The other core part of my research focused on how men and women functioned socially. In order to try to understand what it meant to “be male.” I spent two weeks living with a group of men and one month as a man. I created a persona of myself, Ben, and tried to only do things that were officially sanctioned by my manly advisors. This meant no Ani Difranco for a whole month…and a whole lot of Die Hard. It also meant binding my breasts, stippling on facial hair with mascara and a toothbrush, and learning how to pee standing up. I also learned how to ride a motorcycle and shoot guns. I created a focus group of men who knew about the project to act as my advisors on everything to the way I walked to my intonation when speaking.
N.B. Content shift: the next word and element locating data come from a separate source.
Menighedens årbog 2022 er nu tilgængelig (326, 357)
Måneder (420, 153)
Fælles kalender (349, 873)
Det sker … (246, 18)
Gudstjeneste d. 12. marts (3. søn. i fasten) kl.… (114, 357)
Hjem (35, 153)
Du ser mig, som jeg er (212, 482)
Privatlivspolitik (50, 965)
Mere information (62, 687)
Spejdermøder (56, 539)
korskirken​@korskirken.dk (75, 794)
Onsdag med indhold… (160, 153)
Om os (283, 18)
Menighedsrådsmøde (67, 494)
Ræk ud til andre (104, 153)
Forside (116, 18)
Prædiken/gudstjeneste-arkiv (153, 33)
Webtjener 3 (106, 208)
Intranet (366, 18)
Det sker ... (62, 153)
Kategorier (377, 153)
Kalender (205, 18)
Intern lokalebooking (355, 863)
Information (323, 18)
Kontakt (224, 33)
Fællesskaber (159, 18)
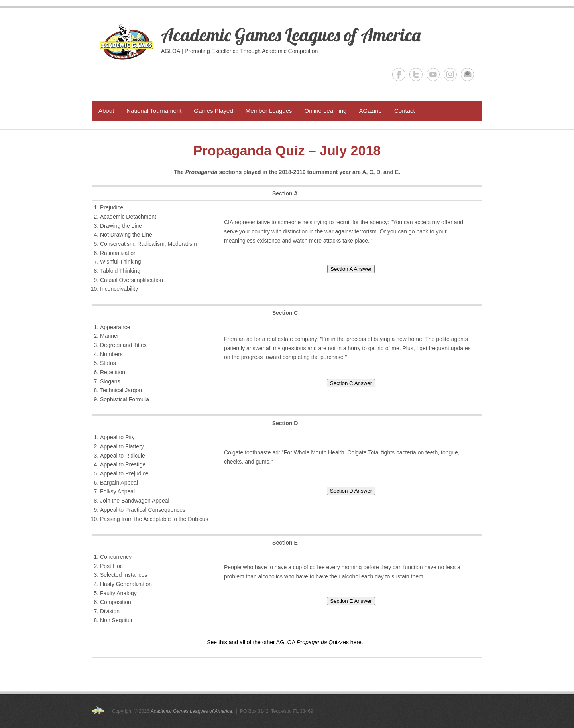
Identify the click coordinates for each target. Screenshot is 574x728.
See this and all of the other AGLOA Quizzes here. (285, 642)
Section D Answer (351, 491)
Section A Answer (351, 269)
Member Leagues (269, 110)
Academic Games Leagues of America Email (467, 74)
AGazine (370, 110)
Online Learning (325, 110)
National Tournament (154, 110)
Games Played (213, 110)
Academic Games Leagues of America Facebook (399, 74)
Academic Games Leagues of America (291, 35)
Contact (405, 110)
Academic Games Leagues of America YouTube (433, 74)
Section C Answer (351, 383)
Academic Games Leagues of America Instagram (450, 74)
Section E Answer (351, 601)
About (106, 110)
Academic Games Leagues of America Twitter (416, 74)
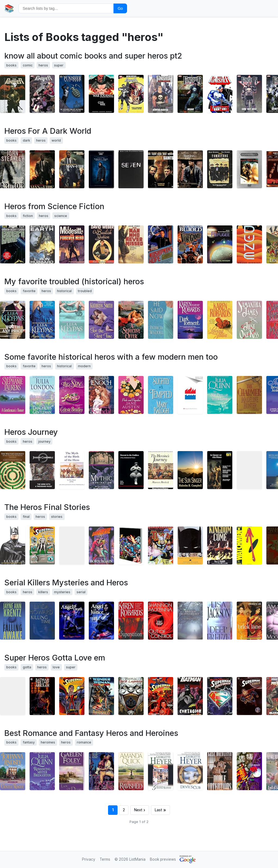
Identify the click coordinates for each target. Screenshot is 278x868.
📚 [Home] (9, 8)
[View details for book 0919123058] (131, 470)
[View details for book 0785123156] (101, 94)
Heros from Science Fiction (54, 206)
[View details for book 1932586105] (101, 620)
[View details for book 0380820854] (220, 395)
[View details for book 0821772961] (220, 620)
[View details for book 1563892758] (161, 696)
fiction (28, 216)
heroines (48, 742)
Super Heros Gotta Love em (55, 658)
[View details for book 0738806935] (220, 244)
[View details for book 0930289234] (249, 546)
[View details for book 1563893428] (190, 546)
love (56, 667)
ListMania (137, 859)
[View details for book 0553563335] (249, 771)
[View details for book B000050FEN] (131, 169)
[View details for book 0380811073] (12, 320)
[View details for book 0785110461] (161, 546)
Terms (105, 859)
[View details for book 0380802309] (72, 320)
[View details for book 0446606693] (220, 546)
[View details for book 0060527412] (101, 320)
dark (26, 141)
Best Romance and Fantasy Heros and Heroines (91, 733)
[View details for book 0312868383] (72, 244)
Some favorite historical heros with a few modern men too (111, 357)
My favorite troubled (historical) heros (74, 281)
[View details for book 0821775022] (161, 320)
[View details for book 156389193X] (72, 696)
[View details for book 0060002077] (12, 395)
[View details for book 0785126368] (249, 94)
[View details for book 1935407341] (190, 470)
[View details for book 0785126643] (161, 94)
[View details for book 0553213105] (131, 395)
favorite (29, 291)
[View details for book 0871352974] (101, 546)
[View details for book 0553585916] (249, 395)
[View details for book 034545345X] (42, 620)
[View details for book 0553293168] (131, 771)
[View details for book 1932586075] (72, 620)
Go (120, 8)
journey (44, 441)
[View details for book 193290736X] (12, 470)
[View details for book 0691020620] (220, 470)
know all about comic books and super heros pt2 (93, 56)
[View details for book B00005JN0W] (72, 169)
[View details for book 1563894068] (220, 696)
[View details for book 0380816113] (131, 320)
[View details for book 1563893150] (42, 546)
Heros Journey (31, 432)
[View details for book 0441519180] (131, 244)
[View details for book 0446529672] (190, 620)
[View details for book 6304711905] (220, 169)
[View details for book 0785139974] (131, 94)
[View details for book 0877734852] (161, 470)
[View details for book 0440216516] (101, 771)
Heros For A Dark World (48, 131)
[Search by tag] (66, 8)
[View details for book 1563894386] (249, 696)
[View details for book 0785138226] (72, 94)
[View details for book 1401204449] (12, 546)
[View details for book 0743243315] (249, 620)
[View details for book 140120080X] (12, 696)
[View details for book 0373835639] (190, 771)
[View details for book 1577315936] (42, 470)
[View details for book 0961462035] (249, 470)
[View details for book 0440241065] (161, 395)
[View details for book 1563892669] (131, 696)
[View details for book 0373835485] (161, 771)
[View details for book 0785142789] (42, 94)
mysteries (62, 592)
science (61, 216)
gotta (27, 667)
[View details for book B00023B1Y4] (249, 169)
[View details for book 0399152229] (12, 620)
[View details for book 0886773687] (12, 169)
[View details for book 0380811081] (42, 320)
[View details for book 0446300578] (220, 320)
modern (84, 366)
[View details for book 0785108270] (131, 546)
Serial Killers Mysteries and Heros (66, 583)
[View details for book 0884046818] (42, 244)
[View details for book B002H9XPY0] (72, 470)
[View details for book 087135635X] (72, 546)
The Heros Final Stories (47, 507)
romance (84, 742)
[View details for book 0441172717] (249, 244)
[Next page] (140, 810)
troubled (85, 291)
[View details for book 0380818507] (101, 395)
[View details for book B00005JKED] (190, 169)
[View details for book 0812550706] (12, 244)
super (59, 65)
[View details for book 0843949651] (220, 771)
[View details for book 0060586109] (42, 169)
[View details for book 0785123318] (220, 94)
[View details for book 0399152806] (131, 620)
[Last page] (160, 810)
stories (57, 517)
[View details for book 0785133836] (12, 94)
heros (43, 65)
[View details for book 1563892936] (190, 696)
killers (43, 592)
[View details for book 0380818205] (190, 395)
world (56, 141)
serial (81, 592)
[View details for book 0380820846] (42, 771)
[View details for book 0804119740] (72, 771)
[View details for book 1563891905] (42, 696)
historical (64, 291)
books (11, 65)
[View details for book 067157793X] (101, 244)
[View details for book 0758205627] (161, 620)
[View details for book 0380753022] (12, 771)
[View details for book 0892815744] (101, 470)
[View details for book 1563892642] (101, 696)
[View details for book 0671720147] (190, 244)
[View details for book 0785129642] (190, 94)
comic (28, 65)
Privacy (88, 859)
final (26, 517)
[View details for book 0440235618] (42, 395)
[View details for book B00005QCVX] (101, 169)
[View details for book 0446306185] (190, 320)
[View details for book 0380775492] (249, 320)
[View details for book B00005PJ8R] (161, 169)
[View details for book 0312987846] (72, 395)
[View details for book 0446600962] (161, 244)
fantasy (29, 742)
I shopped with men, played video games with men, and even ate like men…which for my men meant a whole lot of frozen pizzas and canned chili.
Here are the only photos that survived multiple moves:
After my month as Ben the plan was to spend an entire month as a girly girl. I would let my roommates play dress up with me. I would learn how to apply make up. I would wear girl shoes and dresses and watch more Sex in the City than any human should be subjected to. The weird thing was, I was so uncomfortable with the attention that I was getting as a girl that I decided to cut the experiment short. I had always kind of flown under the radar, and the unwanted cat calls were too much for me to handle.
Through additional research I started to uncover that the way kids play is deeply rooted in gender. Boys will naturally gravitate towards competition and finding ways to make their play about winning, while girls will create elaborate stories to explain the world around them.
So seeing this video of Riley made me think: Right on! You can be whoever you want to be and play with whatever you want to play with. I had my fair share of Barbies (granted mine all worked for NASA) but thanks to Brandon I also had tons of matchbox cars. I loved to build things and collected Knex well into my 20’s, but I also used those structures to create fantasy lands for my Littlest Pet Shop characters to play in. I think Riley will eventually realize that it is not the color of the toy we play with that matters, but how we play with it.